Voir un film en qualité VHS, avec un léger grésillement continu, c'est pas rien. Tu te sens apprenti archéologue. Alors quand il s'agit d'un porno 70's expérimental mâtiné de fantastique et tourné à La Grande Motte, l'aventure t'emmène au-delà du réel.
Ca tombe bien, Shining Sex ne parle que de ça : de l'Au-delà, de l'après, provenance et destination du vide laissé par notre départ. Strip-teaseuse d'un salon privé, Cynthia y croise un couple quasi mutique. Les suivant jusque chez eux, ils l'entravent et enduisent sa vulve d'une substance qui provoquera la mort de ses futurs partenaires...
Forcément, avec ses artefacts de compression à la pelle, ses couleurs douteuses et sa définition tout sauf définie, la séance coupe court au jugement esthétique rigoureux.

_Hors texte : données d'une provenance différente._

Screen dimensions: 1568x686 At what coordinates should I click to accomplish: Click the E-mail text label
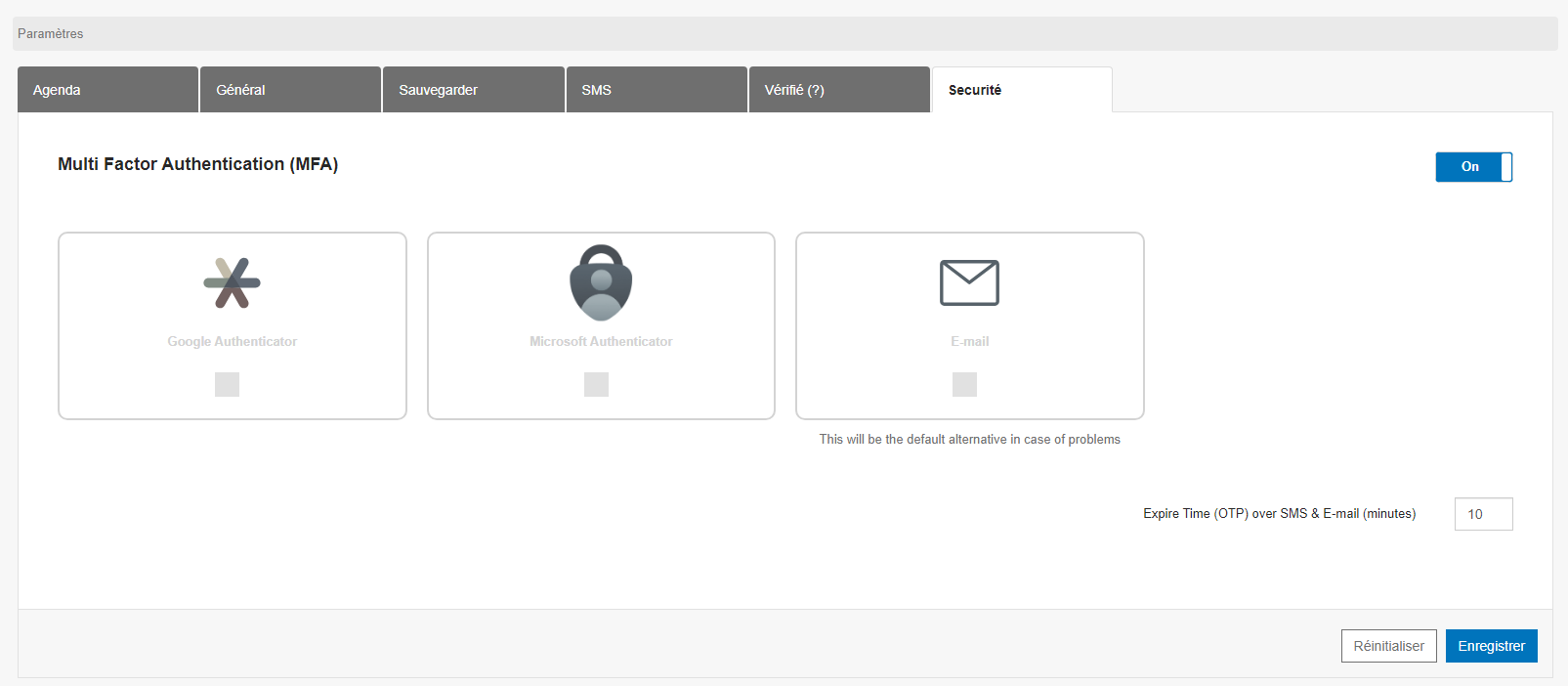pyautogui.click(x=969, y=341)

Restent les cadres et les dialogues, inattendus, passant de l'abstrait au démonstratif, du soporifique à l'étrange. De coïts en gros plan voulus tout sauf excitants, ils accèdent à des parenthèses sensuelles et inquiètes.
Trop long malgré sa courte durée, Shining Sex se répète mais exerce une douce fascination parcourue de quelques images magnifiques, tel ce double plan de clôture dont la lumière n'est qu'un autre cadeau aux ténèbres. Un film libre en somme, le coeur entre les cuisses, les yeux dans le vague et la chair triste, alanguie. Ignorant le ridicule, Shining Sex perd également en rythme ce qu'il gagne en charme.
Lina Romay, la comédienne principale, est morte d'un cancer en 2012. Elle était la compagne du réalisateur, le prolifique Jess Franco, ici planqué sous un pseudonyme au générique. Décédé un an après, il a sans doute rejoint sa muse dans l'une de ces brèches irréelles dont Shining Sex donne un aperçu, faites d'orgasmes sourds, de béton et d'errance.